-- What this task involves --
Reproduce the material below with each instance of "Locate an element on the screen" replaced by "Find an element on the screen", keeping everything else identical.
** Source data follows **
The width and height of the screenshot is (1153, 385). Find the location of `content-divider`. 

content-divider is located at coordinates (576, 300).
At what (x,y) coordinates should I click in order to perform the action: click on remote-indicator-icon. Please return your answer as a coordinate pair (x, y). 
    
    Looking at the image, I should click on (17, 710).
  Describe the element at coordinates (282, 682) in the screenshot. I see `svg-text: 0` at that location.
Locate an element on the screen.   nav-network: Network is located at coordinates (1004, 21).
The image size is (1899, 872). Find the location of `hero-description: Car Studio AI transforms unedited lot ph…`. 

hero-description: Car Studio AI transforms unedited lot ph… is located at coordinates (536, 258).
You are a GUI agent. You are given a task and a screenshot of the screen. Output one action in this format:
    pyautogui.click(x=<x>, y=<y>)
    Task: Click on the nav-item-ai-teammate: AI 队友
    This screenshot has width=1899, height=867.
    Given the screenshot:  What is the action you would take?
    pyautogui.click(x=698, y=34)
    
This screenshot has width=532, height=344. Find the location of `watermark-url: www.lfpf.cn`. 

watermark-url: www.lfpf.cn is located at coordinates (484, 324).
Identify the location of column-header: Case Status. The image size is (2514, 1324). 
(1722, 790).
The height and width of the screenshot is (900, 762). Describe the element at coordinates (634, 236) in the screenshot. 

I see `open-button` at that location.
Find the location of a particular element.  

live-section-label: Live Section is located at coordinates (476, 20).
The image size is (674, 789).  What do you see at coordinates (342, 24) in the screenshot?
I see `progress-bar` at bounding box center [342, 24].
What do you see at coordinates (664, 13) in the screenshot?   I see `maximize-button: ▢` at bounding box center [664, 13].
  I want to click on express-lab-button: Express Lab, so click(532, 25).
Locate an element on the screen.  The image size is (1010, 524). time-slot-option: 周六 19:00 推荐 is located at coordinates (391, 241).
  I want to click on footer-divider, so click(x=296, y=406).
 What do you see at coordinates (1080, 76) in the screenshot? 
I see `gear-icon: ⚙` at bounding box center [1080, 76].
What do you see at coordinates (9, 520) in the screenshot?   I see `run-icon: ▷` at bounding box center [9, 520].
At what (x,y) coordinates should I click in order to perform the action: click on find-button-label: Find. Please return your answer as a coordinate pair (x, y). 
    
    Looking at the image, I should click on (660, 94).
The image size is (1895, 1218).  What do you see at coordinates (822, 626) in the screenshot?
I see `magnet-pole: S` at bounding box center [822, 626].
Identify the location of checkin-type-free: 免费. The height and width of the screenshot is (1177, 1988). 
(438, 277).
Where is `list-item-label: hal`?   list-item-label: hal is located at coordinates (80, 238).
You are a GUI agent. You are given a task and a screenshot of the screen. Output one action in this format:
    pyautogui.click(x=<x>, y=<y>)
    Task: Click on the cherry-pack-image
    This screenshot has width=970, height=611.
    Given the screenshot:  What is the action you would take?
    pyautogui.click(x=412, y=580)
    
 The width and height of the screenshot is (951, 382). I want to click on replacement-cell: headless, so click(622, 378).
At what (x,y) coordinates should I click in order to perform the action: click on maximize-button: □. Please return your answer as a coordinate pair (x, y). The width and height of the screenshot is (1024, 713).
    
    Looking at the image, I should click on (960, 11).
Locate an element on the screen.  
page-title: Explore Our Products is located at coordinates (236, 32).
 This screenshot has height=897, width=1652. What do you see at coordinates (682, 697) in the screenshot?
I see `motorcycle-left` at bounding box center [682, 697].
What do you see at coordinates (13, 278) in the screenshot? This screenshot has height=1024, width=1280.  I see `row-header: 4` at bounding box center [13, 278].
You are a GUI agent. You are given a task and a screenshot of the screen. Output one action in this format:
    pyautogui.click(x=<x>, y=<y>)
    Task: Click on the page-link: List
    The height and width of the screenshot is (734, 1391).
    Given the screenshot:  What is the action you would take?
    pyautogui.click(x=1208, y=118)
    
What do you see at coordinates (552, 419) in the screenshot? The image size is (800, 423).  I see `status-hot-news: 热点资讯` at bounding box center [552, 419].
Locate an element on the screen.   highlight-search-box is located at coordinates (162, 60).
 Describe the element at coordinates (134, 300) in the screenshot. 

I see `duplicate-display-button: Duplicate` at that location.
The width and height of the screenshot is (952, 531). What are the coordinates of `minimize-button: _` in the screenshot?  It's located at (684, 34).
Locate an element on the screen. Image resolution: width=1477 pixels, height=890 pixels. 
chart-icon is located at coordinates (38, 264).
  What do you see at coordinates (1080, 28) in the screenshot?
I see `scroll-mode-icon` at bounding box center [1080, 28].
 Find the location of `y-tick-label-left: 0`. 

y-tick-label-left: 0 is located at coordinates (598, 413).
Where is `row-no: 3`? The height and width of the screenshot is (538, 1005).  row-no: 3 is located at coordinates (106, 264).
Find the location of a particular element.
** End of Source data **
-- Response area --
The width and height of the screenshot is (1153, 385). Find the location of `content-divider`. 

content-divider is located at coordinates (576, 300).
At what (x,y) coordinates should I click in order to perform the action: click on remote-indicator-icon. Please return your answer as a coordinate pair (x, y). 
    
    Looking at the image, I should click on (17, 710).
  Describe the element at coordinates (282, 682) in the screenshot. I see `svg-text: 0` at that location.
Find an element on the screen.   nav-network: Network is located at coordinates (1004, 21).
The image size is (1899, 872). Find the location of `hero-description: Car Studio AI transforms unedited lot ph…`. 

hero-description: Car Studio AI transforms unedited lot ph… is located at coordinates (536, 258).
You are a GUI agent. You are given a task and a screenshot of the screen. Output one action in this format:
    pyautogui.click(x=<x>, y=<y>)
    Task: Click on the nav-item-ai-teammate: AI 队友
    This screenshot has width=1899, height=867.
    Given the screenshot:  What is the action you would take?
    pyautogui.click(x=698, y=34)
    
This screenshot has width=532, height=344. Find the location of `watermark-url: www.lfpf.cn`. 

watermark-url: www.lfpf.cn is located at coordinates (484, 324).
Identify the location of column-header: Case Status. The image size is (2514, 1324). 
(1722, 790).
The height and width of the screenshot is (900, 762). Describe the element at coordinates (634, 236) in the screenshot. 

I see `open-button` at that location.
Find the location of a particular element.  

live-section-label: Live Section is located at coordinates (476, 20).
The image size is (674, 789).  What do you see at coordinates (342, 24) in the screenshot?
I see `progress-bar` at bounding box center [342, 24].
What do you see at coordinates (664, 13) in the screenshot?   I see `maximize-button: ▢` at bounding box center [664, 13].
  I want to click on express-lab-button: Express Lab, so click(532, 25).
Find an element on the screen.  The image size is (1010, 524). time-slot-option: 周六 19:00 推荐 is located at coordinates (391, 241).
  I want to click on footer-divider, so click(x=296, y=406).
 What do you see at coordinates (1080, 76) in the screenshot? 
I see `gear-icon: ⚙` at bounding box center [1080, 76].
What do you see at coordinates (9, 520) in the screenshot?   I see `run-icon: ▷` at bounding box center [9, 520].
At what (x,y) coordinates should I click in order to perform the action: click on find-button-label: Find. Please return your answer as a coordinate pair (x, y). 
    
    Looking at the image, I should click on (660, 94).
The image size is (1895, 1218).  What do you see at coordinates (822, 626) in the screenshot?
I see `magnet-pole: S` at bounding box center [822, 626].
Identify the location of checkin-type-free: 免费. The height and width of the screenshot is (1177, 1988). 
(438, 277).
Where is `list-item-label: hal`?   list-item-label: hal is located at coordinates (80, 238).
You are a GUI agent. You are given a task and a screenshot of the screen. Output one action in this format:
    pyautogui.click(x=<x>, y=<y>)
    Task: Click on the cherry-pack-image
    This screenshot has width=970, height=611.
    Given the screenshot:  What is the action you would take?
    pyautogui.click(x=412, y=580)
    
 The width and height of the screenshot is (951, 382). I want to click on replacement-cell: headless, so click(622, 378).
At what (x,y) coordinates should I click in order to perform the action: click on maximize-button: □. Please return your answer as a coordinate pair (x, y). The width and height of the screenshot is (1024, 713).
    
    Looking at the image, I should click on (960, 11).
Find an element on the screen.  
page-title: Explore Our Products is located at coordinates (236, 32).
 This screenshot has height=897, width=1652. What do you see at coordinates (682, 697) in the screenshot?
I see `motorcycle-left` at bounding box center [682, 697].
What do you see at coordinates (13, 278) in the screenshot? This screenshot has height=1024, width=1280.  I see `row-header: 4` at bounding box center [13, 278].
You are a GUI agent. You are given a task and a screenshot of the screen. Output one action in this format:
    pyautogui.click(x=<x>, y=<y>)
    Task: Click on the page-link: List
    The height and width of the screenshot is (734, 1391).
    Given the screenshot:  What is the action you would take?
    pyautogui.click(x=1208, y=118)
    
What do you see at coordinates (552, 419) in the screenshot? The image size is (800, 423).  I see `status-hot-news: 热点资讯` at bounding box center [552, 419].
Find an element on the screen.   highlight-search-box is located at coordinates (162, 60).
 Describe the element at coordinates (134, 300) in the screenshot. 

I see `duplicate-display-button: Duplicate` at that location.
The width and height of the screenshot is (952, 531). What are the coordinates of `minimize-button: _` in the screenshot?  It's located at (684, 34).
Find an element on the screen. Image resolution: width=1477 pixels, height=890 pixels. 
chart-icon is located at coordinates (38, 264).
  What do you see at coordinates (1080, 28) in the screenshot?
I see `scroll-mode-icon` at bounding box center [1080, 28].
 Find the location of `y-tick-label-left: 0`. 

y-tick-label-left: 0 is located at coordinates (598, 413).
Where is `row-no: 3`? The height and width of the screenshot is (538, 1005).  row-no: 3 is located at coordinates (106, 264).
Find the location of a particular element.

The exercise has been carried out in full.